OF HANDLING BOOKS
We not only set before ourselves a service to God in preparing volumes of new books, but we exercise the duties of a holy piety if we just handle so as not to injure them, then return them to their proper places, and commend them to undefiling custody that they may rejoice in their purity while held in the hand, and repose in security when laid up in their repositories....
In the first place, then, let there be a mature decorum in opening and closing of volumes, that they may neither be unclasped with precipitous haste, nor thrown aside after inspection without being duly closed; for it is necessary that a book should be much more carefully preserved than a shoe....

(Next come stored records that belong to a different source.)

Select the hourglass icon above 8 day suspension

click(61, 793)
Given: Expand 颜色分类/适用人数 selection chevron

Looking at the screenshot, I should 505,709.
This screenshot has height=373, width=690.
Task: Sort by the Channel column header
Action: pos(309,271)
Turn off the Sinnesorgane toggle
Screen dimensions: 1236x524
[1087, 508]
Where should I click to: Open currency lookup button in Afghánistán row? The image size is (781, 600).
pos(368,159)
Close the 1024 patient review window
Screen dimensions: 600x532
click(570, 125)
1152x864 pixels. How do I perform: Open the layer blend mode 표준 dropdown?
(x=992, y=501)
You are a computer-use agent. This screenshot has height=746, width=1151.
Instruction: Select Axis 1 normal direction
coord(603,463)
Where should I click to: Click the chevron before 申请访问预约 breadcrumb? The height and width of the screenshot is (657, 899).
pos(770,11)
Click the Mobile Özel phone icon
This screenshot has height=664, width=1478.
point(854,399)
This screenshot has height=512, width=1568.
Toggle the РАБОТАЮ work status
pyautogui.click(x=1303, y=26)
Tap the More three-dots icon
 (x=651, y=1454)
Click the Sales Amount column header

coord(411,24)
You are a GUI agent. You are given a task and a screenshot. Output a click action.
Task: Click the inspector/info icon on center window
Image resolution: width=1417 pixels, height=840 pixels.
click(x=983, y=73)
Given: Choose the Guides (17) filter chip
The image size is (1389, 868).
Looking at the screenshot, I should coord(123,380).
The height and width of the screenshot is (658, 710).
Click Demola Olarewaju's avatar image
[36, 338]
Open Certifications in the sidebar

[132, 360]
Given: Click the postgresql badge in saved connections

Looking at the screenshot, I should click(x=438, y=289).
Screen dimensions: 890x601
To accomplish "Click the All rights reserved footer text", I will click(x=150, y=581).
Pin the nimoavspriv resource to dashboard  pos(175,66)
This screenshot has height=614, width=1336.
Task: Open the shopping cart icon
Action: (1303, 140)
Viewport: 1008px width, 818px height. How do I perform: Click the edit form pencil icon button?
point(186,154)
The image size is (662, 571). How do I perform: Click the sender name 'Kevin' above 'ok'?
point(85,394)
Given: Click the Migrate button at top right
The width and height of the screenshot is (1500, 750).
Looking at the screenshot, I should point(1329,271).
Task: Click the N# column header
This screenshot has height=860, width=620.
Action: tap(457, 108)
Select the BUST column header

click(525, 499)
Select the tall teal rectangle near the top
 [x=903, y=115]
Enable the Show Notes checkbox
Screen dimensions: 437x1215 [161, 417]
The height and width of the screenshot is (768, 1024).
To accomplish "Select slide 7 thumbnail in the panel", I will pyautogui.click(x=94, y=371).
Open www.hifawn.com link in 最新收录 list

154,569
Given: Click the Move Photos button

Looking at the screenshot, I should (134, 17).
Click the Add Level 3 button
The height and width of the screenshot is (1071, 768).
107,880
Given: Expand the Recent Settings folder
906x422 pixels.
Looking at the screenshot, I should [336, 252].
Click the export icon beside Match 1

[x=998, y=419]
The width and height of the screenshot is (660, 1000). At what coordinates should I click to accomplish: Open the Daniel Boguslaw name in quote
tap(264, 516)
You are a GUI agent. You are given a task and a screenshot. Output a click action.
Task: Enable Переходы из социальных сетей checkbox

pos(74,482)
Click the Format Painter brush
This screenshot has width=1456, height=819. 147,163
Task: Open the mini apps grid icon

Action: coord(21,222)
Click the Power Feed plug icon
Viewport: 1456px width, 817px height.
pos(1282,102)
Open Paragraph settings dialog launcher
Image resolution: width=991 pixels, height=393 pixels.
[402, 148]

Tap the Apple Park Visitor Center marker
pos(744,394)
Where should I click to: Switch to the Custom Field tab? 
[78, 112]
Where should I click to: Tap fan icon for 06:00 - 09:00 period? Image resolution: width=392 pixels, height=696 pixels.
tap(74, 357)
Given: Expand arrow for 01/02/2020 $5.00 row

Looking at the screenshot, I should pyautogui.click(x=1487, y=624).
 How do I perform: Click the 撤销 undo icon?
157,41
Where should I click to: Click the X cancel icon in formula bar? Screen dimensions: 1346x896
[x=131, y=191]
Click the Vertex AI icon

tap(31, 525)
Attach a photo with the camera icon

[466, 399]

A stiff-necked youth, lounging sluggishly in his study ... distributes innumerable straws in various places, with the ends in sight, that he may recall by the mark what his memory cannot retain.... He is not ashamed to eat fruit and cheese over an open book, and to transfer his empty cup from side to side upon it: and because he has not his alms-bag at hand, he leaves the rest of the fragments in his books.... He next reclines with his elbows on the book, and by a short study invites a long nap; and by way of repairing the wrinkles, he twists back the margins of the leaves, to the no small detriment of the volume....
But impudent boys are to be specially restrained from meddling with books, who, when they are learning to draw the forms of letters, if copies of the most beautiful books are allowed them, begin to become incongruous annotators, and wherever they perceive the broadest margin about the text, they furnish it with a monstrous alphabet, or their unchastened pen immediately presumes to draw any other frivolous thing whatever, that occurs to their imagination.... There are also certain thieves who enormously dismember books by cutting off the side margins for letter paper, leaving only the letters or text, or the fly-leaves put in for the preservation of the book, which they take away for various uses and abuses, which sort of sacrilege ought to be prohibited under a threat of anathema.
But it is altogether befitting the decency of a scholar that washing should without fail precede reading, as often as he returns from his meals to study, before his fingers, besmeared with grease, loosen a clasp or turn over the leaf of a book.—R. de Bury. Philobiblon.